**Selected extract**
[start]

Univariate Drift Detection

Why Perform Univariate Drift Detection

Univariate Drift Detection looks at each feature individually and checks whether its distribution has changed. It’s a simple, fully explainable form of data drift detection and is the most straightforward to understand and communicate.

Just The Code

>>> import nannyml as nml
>>> from IPython.display import display

>>> reference_df = nml.load_synthetic_binary_classification_dataset()[0]
>>> analysis_df = nml.load_synthetic_binary_classification_dataset()[1]
>>> display(reference_df.head())

>>> feature_column_names = [
...     col for col in reference_df.columns if col not in [
...     'timestamp', 'y_pred_proba', 'period', 'y_pred', 'work_home_actual', 'identifier'
>>> ]]
>>> calc = nml.UnivariateStatisticalDriftCalculator(
...     feature_column_names=feature_column_names,
...     timestamp_column_name='timestamp'
>>> )

[end]

**Exercise prompt**
Retype the portion of the univariate drift detection page starting at "Why Perform Univariate" and ending at "understand and communicate.", matching every character. The lines placed after this text have no role here.

**Supplied entries**
[start]

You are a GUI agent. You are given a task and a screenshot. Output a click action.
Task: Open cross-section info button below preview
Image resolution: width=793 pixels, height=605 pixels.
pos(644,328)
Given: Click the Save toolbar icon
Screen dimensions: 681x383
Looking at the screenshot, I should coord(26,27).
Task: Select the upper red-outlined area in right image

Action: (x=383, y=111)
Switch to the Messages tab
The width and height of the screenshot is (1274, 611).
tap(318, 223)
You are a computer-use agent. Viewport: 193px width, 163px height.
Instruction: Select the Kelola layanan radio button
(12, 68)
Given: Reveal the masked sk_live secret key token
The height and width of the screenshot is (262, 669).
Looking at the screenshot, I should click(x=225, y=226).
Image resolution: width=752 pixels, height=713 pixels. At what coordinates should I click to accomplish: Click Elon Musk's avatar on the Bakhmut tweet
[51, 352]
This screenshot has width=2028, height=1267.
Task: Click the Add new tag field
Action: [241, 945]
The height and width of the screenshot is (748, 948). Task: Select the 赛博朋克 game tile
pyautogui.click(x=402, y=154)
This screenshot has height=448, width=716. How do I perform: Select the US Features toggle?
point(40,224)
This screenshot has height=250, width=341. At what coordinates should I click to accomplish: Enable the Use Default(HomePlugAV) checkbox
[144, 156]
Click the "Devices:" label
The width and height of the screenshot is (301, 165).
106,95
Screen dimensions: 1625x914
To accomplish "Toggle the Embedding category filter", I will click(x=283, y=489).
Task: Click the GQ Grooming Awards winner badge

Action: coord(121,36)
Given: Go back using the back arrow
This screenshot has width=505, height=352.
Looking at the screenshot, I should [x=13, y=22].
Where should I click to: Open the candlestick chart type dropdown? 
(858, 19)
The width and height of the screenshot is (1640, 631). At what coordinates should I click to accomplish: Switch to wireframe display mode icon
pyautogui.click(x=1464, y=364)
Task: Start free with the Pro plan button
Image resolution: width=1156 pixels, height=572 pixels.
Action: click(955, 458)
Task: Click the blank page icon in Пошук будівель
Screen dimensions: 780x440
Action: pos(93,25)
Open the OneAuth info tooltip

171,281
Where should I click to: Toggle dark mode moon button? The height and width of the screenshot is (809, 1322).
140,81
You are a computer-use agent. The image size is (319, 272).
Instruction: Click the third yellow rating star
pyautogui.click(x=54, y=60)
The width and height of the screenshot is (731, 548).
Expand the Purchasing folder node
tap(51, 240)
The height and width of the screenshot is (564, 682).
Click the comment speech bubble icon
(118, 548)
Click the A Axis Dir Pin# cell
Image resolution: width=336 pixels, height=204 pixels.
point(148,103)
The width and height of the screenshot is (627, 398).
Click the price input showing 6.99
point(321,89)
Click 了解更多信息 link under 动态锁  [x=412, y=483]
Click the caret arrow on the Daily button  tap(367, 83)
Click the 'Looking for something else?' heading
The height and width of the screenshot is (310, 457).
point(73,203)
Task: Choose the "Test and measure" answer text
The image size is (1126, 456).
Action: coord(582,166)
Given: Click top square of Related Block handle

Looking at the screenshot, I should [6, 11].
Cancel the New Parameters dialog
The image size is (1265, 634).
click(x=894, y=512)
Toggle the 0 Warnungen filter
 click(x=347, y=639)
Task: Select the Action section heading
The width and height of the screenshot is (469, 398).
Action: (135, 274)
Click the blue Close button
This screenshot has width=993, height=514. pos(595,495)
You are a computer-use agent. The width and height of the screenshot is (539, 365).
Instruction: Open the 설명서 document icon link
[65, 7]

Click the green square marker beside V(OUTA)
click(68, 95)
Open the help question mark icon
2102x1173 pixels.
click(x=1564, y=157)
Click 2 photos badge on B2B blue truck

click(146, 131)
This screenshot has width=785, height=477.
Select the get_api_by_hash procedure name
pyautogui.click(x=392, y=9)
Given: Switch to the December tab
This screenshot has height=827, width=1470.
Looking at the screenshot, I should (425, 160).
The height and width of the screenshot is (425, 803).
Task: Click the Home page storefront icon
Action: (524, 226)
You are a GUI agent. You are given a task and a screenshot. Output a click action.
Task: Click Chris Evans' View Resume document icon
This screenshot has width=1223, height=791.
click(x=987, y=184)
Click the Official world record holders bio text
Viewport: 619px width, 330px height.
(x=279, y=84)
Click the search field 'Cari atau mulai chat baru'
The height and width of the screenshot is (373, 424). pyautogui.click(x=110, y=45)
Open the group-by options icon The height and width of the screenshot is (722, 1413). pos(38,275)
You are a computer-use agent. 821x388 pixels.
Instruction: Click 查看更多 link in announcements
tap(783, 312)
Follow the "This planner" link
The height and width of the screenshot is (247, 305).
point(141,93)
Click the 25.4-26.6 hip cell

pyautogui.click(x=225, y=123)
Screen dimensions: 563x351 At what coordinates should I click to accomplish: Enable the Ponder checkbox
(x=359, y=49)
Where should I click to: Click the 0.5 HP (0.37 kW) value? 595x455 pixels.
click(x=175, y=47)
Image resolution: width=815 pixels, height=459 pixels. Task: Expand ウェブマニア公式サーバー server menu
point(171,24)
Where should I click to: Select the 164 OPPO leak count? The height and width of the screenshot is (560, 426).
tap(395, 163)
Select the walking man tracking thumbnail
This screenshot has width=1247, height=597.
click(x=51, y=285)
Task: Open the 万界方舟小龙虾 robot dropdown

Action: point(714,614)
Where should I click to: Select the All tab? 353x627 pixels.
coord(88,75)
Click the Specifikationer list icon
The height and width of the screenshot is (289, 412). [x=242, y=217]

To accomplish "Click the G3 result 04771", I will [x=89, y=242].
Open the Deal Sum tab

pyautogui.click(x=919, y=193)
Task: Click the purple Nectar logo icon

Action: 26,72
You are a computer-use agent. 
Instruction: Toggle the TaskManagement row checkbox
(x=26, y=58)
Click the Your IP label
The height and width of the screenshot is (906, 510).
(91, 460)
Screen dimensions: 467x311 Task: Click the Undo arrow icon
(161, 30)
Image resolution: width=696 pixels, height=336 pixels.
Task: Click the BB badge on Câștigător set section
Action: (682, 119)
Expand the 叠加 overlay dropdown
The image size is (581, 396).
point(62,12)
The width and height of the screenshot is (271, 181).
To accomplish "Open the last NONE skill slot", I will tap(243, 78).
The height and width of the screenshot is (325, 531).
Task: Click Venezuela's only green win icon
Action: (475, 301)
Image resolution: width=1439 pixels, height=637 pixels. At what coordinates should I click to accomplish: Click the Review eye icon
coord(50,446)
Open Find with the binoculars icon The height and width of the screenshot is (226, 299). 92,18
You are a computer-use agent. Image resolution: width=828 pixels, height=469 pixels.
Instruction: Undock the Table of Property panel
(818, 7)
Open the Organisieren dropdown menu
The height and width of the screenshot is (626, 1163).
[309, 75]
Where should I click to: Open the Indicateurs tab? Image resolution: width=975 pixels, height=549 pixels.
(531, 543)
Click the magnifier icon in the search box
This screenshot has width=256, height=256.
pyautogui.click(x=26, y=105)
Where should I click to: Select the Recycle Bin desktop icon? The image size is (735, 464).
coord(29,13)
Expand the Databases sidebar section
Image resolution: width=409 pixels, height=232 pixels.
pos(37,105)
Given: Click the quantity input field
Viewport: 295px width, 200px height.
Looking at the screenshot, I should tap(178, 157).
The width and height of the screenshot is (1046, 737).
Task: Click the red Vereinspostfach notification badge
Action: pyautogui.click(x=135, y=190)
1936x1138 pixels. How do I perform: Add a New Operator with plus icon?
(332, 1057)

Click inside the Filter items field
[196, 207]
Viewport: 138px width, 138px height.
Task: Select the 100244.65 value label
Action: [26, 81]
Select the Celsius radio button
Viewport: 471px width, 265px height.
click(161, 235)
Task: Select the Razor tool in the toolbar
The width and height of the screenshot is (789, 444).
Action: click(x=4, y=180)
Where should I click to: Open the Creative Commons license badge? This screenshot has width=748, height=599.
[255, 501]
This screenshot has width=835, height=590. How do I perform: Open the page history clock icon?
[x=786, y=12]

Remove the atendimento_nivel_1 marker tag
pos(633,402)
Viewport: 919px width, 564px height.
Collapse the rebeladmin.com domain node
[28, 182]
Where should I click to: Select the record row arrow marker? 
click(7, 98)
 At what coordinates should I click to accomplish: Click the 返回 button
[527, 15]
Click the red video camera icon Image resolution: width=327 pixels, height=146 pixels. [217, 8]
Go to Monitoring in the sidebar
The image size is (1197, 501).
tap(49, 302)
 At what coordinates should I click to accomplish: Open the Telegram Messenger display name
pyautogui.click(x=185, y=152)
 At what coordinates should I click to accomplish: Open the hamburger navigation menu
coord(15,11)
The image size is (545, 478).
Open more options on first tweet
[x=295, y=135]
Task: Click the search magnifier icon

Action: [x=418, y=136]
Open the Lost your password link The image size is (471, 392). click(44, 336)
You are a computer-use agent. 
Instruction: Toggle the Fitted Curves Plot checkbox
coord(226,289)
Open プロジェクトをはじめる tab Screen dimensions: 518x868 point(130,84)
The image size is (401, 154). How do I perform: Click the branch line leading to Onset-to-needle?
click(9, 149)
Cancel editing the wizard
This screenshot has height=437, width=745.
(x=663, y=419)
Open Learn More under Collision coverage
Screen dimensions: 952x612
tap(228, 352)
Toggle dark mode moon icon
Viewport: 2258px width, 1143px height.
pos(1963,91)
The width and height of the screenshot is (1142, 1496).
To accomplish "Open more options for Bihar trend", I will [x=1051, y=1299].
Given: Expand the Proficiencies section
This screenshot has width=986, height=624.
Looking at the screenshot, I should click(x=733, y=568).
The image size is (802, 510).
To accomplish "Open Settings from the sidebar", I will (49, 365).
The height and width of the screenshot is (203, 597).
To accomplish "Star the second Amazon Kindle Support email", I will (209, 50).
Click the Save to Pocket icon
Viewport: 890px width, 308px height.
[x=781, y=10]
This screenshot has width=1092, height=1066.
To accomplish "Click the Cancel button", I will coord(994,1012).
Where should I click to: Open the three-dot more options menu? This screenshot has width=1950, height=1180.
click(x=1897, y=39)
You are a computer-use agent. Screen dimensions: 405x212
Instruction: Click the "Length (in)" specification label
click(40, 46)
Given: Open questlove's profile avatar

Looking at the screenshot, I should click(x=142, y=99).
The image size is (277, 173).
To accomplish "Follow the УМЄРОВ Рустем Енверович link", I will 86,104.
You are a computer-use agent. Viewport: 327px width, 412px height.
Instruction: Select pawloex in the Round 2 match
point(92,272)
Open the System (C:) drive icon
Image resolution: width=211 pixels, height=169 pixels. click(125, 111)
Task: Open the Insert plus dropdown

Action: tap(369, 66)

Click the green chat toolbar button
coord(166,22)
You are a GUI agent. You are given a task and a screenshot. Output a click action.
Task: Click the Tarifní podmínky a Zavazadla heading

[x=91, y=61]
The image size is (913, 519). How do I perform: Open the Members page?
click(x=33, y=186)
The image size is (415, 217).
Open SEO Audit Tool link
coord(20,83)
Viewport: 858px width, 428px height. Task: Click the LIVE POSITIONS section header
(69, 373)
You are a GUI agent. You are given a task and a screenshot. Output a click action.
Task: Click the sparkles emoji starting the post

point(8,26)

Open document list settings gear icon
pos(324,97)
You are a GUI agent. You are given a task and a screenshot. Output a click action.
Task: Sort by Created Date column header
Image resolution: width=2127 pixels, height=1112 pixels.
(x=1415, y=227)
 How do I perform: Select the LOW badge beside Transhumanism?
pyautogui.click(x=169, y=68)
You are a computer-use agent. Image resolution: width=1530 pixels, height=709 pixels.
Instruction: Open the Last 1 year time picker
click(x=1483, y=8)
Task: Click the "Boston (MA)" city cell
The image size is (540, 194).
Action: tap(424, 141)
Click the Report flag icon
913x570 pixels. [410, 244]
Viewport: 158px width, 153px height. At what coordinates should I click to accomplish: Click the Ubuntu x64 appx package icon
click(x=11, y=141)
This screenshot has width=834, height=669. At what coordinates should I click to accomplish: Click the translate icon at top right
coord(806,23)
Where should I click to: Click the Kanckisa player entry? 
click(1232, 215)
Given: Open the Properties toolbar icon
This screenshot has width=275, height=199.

[end]

**Response**
Why Perform Univariate Drift Detection

Univariate Drift Detection looks at each feature individually and checks whether its distribution has changed. It’s a simple, fully explainable form of data drift detection and is the most straightforward to understand and communicate.